We Didn't Start the Fire Narrator (or Speaker)

There’s not a great deal of mystery as to the speaker in this song. It’s Billy Joel. The song begins with events of 1949, the year he was born, and it ends with events of 1989, the year he turned 40, an event which prompted Joel to look back on his life. “I had turned forty. It was 1989 and I said ‘Okay, what's happened in my life?’"

But it might be added that the speaker is Billy Joel with a bit of a chip on his shoulder. He was inspired to write the song by comments made by a younger person about the impact that Joel’s generation had had on the world.

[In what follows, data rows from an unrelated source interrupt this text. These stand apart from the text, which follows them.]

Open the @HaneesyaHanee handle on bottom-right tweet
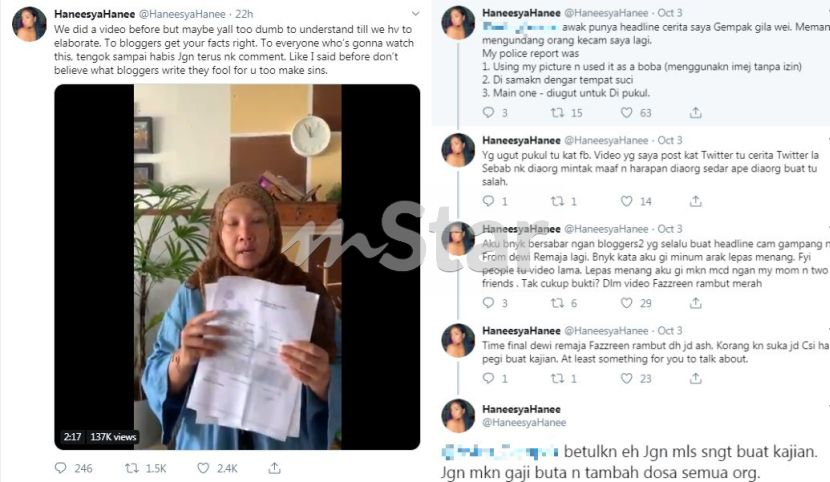Image resolution: width=830 pixels, height=482 pixels. [524, 422]
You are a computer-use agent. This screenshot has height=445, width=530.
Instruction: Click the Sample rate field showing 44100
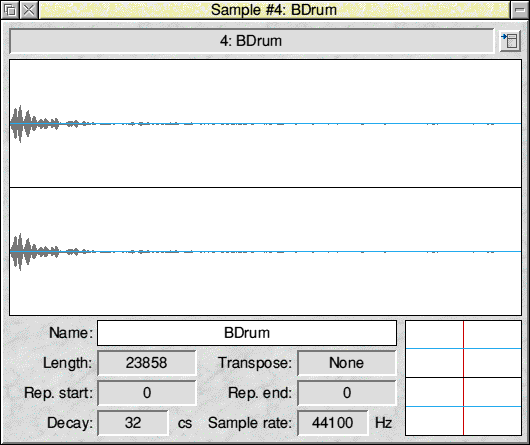[x=333, y=423]
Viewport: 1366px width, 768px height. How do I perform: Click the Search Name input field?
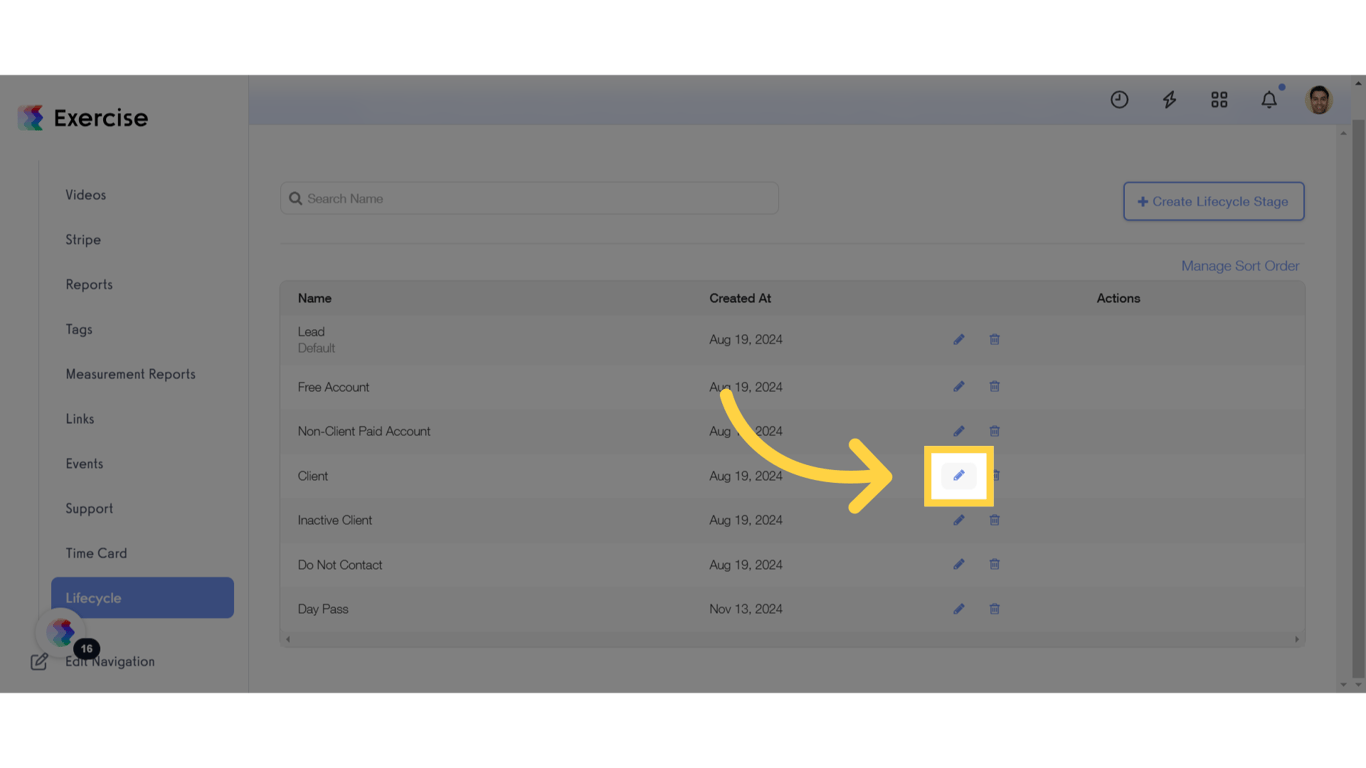[x=529, y=198]
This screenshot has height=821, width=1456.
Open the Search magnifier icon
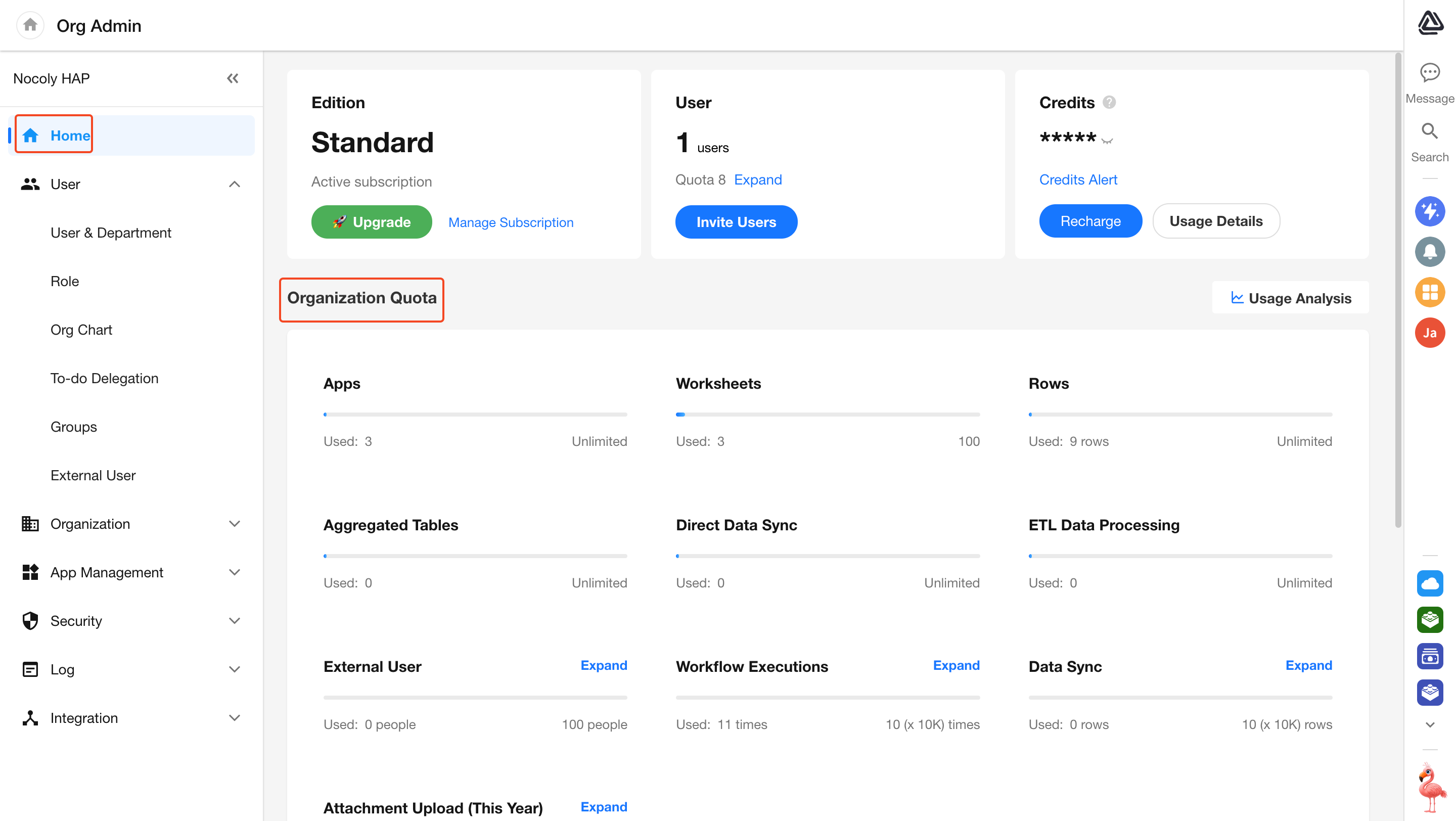pyautogui.click(x=1429, y=131)
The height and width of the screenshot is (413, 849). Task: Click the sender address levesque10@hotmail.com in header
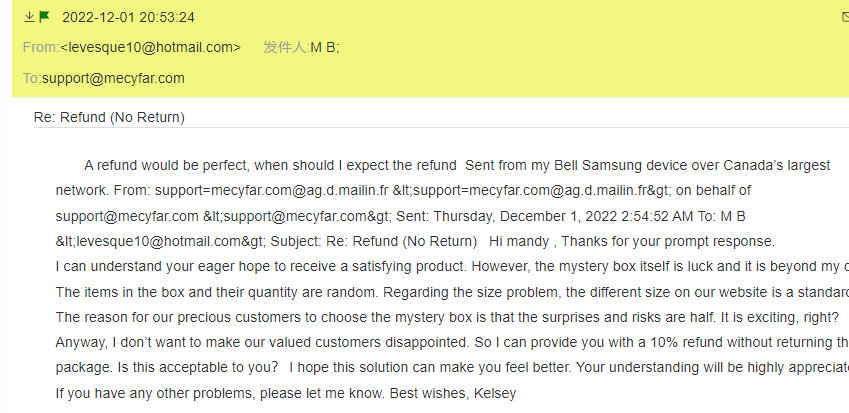point(150,47)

What he hoped to convey was that “we didn’t start this stuff, we inherited it” (Rolling Stone, 16 November 1989).

Based on this explanation, the speaker might be more broadly identified as Joel’s entire generation—the Baby Boomers. This label is applied to persons born right after World War II—or more precisely, between 1945 and 1964. With Joel speaking on their behalf, the message would be that most of the problems plaguing the world between 1949 and 1989—the Cold War, turmoil in the Middle East, racial discrimination, Edsels—were the fault of their parents. In other words, the criticism aimed at Joel’s generation should be kicked upstairs a rung or two to the people that came before. We here at Shmoop get it; we blame our parents for all of our mistakes, too. Why didn’t Daddy Shmoop love us? Why? WHY?!?